同氏はこの研究所で、生きたクシクラゲの調査を行っていた。生物発光能力を持つ生物が、海中を移動する際に光を利用する過程に関する研究の一環としてだ。
クシクラゲは、名前にクラゲと付き見た目も似ているものの、刺胞動物のクラゲとはまったく別の、「有櫛(ゆうしつ)動物」と呼ばれる動物群に分類される。すべての動物の中で、進化的に最も初期に分岐した、いわば「最も原始的」な動物群であるとされている。
城倉氏は、水槽内で飼っていたゴルフボール大のクシクラゲの中に、ひときわ目立つ個体がいることに気づいた。他の個体よりも大きいだけでなく、1つではなく2つの口を持つという点で特徴的な個体だった。
城倉氏をはじめとするMBLの研究員が、通常と異なるこの個体を検証したところ、これは1個体のクシクラゲではなく、別々の2個体が1個体に融合したものであることが判明した。
その後、通常とは異なる実験を行なった結果、まだ科学界に知られていなかった生物学的適応の過程が明らかになった。
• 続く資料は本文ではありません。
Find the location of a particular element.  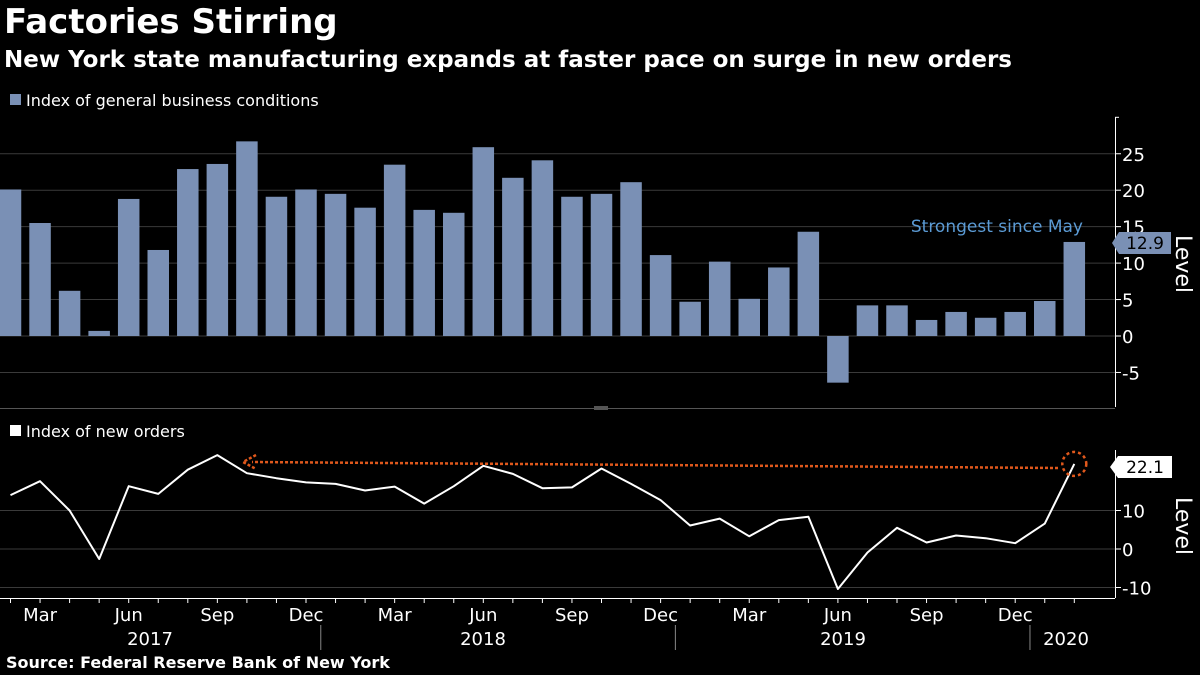

latest-line-value-tag is located at coordinates (1141, 467).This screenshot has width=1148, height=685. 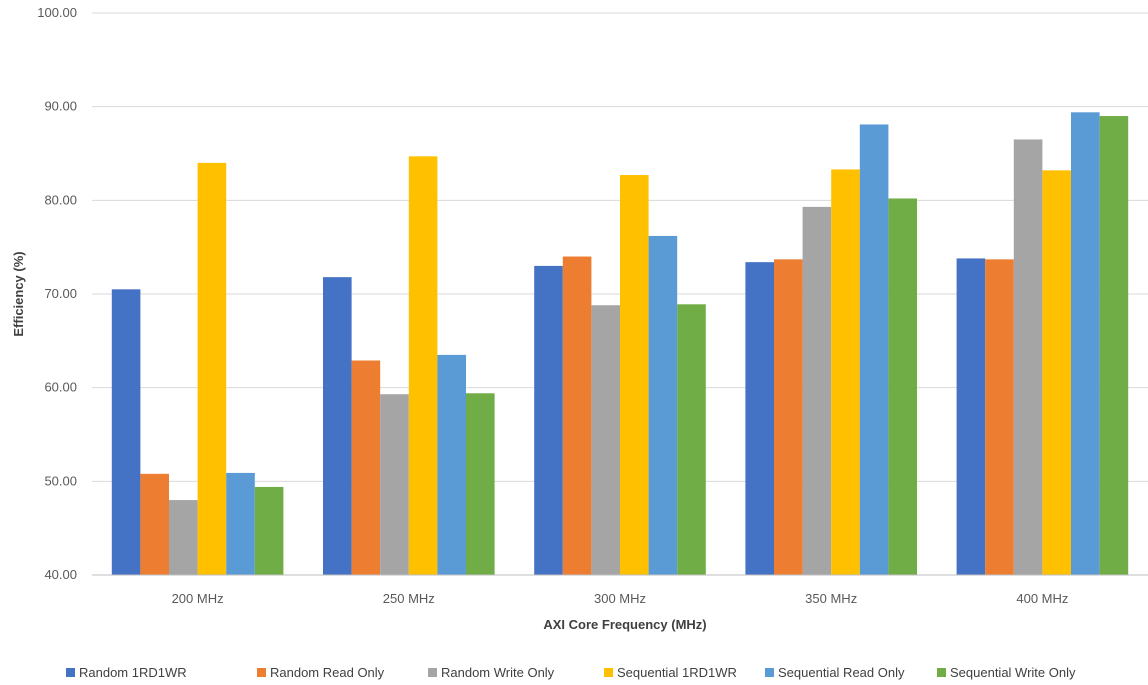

付属肢を取り去った2体のクシクラゲは、2時間で融合する
この融合したクシクラゲを発見したのち、城倉氏が率いる研究チームは、この現象の再現に乗り出した。クシクラゲの一種であるムネミオプシス・レイディ(Mnemiopsis leidyi、英語では「シー・ウォルナッツ[海のクルミ]」という名で知られる)を用いて、この融合の仕組みと意義を解き明かそうと、研究チームは入念に計画を立てて実験を行なった。研究チームはまず、クシクラゲの2個体について、袖状突起(大きくて柔らかく、たいていは櫂のような形をした付属肢)を切除し、管理された状況下で、この2つの個体を至近距離に置いて固定した。
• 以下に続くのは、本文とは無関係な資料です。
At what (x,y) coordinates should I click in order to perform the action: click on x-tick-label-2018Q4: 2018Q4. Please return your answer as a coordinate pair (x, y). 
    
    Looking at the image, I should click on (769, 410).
すると、2時間ほど経過した時点で、この2個体は融合し、個体を隔てるはっきりした境界がなくなった。
それからの数時間で、この融合した個体は動きが同期し、片方の個体の口から入った餌が、何かに隔てられることなく、もう1つの個体の消化器系へと移動するのが確認された。
この融合は肉体的な部分だけではなく、神経系にも及んでいる。もともと2個体だったものがほぼ1個体のように行動できるのはこれが理由だ。さらに研究チームでは、筋収縮が同期する現象も観察しており、両者の生物としての命令系統が統合されていることがさらに裏づけられた。